O “maior estudo alguma fez feito sobre violência contra mulheres”, frisou o diretor-geral da OMS, Tedros Ghebreyesus, em conferência de imprensa de apresentação do documento das Nações Unidas, que incidiu sobre 158 países com dados recolhidos entre 2000 e 2018, revela também que a violência contra as mulheres começa cedo nas suas vidas e é mais grave e desproporcionada nos países mais pobres, mencionando a Oceânia, a África subsariana e o sudeste asiático.
Uma em cada quatro adolescentes entre os 15 e os 19 anos já sofreu violência física ou sexual por parte dos seus parceiros.

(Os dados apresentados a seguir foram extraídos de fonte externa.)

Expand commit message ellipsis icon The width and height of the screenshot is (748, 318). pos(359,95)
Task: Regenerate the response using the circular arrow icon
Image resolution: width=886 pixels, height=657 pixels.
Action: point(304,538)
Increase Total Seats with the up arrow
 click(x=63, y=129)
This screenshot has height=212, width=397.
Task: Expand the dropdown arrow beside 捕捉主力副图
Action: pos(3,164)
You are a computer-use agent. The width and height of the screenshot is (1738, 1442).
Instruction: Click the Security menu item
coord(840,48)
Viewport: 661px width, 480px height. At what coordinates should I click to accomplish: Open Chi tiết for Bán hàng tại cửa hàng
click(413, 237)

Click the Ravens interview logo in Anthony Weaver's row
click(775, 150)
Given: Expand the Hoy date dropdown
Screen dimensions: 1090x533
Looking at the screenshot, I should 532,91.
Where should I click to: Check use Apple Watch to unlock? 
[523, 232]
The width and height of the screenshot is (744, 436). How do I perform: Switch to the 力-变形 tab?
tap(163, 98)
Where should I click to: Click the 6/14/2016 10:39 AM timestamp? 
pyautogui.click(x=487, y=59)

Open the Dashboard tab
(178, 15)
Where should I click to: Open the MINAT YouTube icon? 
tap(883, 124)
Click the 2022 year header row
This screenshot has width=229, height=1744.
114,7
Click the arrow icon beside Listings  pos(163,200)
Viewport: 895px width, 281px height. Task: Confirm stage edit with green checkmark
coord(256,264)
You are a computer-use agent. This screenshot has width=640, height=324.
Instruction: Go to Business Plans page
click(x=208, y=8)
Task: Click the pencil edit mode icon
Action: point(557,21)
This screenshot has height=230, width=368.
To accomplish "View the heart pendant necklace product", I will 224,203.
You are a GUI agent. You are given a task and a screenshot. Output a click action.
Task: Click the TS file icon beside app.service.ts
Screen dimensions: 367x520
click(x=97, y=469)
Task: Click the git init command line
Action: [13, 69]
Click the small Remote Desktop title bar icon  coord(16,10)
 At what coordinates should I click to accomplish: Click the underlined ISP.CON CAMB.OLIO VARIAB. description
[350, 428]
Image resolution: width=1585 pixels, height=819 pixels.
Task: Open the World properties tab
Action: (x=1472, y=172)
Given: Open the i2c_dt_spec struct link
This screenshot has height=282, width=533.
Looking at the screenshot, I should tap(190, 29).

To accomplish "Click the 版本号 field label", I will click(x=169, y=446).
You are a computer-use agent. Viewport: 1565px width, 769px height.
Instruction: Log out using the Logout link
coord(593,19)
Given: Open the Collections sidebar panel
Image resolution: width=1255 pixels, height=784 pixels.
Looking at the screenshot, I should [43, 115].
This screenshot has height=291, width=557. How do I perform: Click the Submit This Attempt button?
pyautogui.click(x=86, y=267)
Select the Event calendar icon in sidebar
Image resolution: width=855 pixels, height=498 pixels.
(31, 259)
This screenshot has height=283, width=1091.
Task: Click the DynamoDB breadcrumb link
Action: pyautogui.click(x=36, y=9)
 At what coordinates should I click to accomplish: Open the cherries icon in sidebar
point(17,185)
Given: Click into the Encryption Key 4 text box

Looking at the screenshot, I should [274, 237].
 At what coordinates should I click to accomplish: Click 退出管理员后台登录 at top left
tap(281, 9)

“Os resultados revelam um retrato devastador”, disse o diretor-geral da OMS, apontando que 736 milhões de mulheres já sofrerem violência pelo menos uma vez na vida, um facto com custos e consequências de saúde duradouros, a nível físico, mental, sexual e reprodutivo, mas também sociais e económicos, mas com respostas possíveis, conhecidas e que funcionam.
Tedros Ghebreyesus elencou um conjunto de “ferramentas” em várias áreas, como ferramentas económicas que garantam mais direitos e melhores salários às mulheres; de educação, com programas que questionem estereótipos e incluam educação sexual; ou sociais, com modelos que questionem normas e visões de masculinidade e condenem a violência contra as mulheres.
“A ferramenta mais poderosa que temos somos nós próprios. Podemos todos dizer que a violência contra as mulheres nunca será aceitável. Podemos todos ensinar os nossos filhos que a violência contra as mulheres não é aceitável e podemos todos tratar as mulheres nas nossas vidas com o respeito e a dignidade que merecem”, disse.
Cláudia Garcia Moreno, que coordena o departamento da OMS que trabalha com a saúde sexual e reprodutiva das mulheres e lidera os trabalhos contra a violência sobre as mulheres, disse que a verdadeira prevalência será ainda desconhecida, uma vez que mesmo com o impulso de movimentos sociais de denúncia e contra a violência sobre as mulheres, como o ‘MeToo’, este é ainda um “assunto estigmatizante” que deixa muitas mulheres em silêncio.
O diretor-geral da OMS sublinhou a necessidade de estratégias orientadas para o trabalho com comunidades que compreenda as suas especificidades culturais, referindo que o problema está muitas vezes na família, que obriga a que os casos não sejam revelados, ou em convenções sociais que normalizam e aceitam a violência.
Questionada sobre os dados e a sua comparabilidade, nomeadamente devido a diferentes métodos de recolha dos países, Claudia Garcia Moreno defendeu que estes “são tão robustos quanto possível” de acordo com a informação fornecida por cada país, mas admitiu que a recolha de dados tem desafios que necessitam de continuar a ser trabalhados e que neste momento não é possível estabelecer comparações nem apontar tendências.
Por serem dados até 2018, a responsável sublinhou que não é possível tirar ilações face à pandemia de Covid-19, que será abordada em inquéritos futuros, mas frisou que os números revelam que a violência contra as mulheres já era um problema prevalente na sociedade.
“A pandemia expôs os problemas sérios que o mundo tem. Pobreza, desigualdade, consequências das alterações climáticas, violência contra as mulheres, todos problemas com uma dimensão maior do que a que julgávamos ter”, disse, por seu lado, Tedros Ghebreyesus, frisando que no pós-pandemia será necessário “reconstruir melhor”, com uma perspetiva abrangente e de conjunto.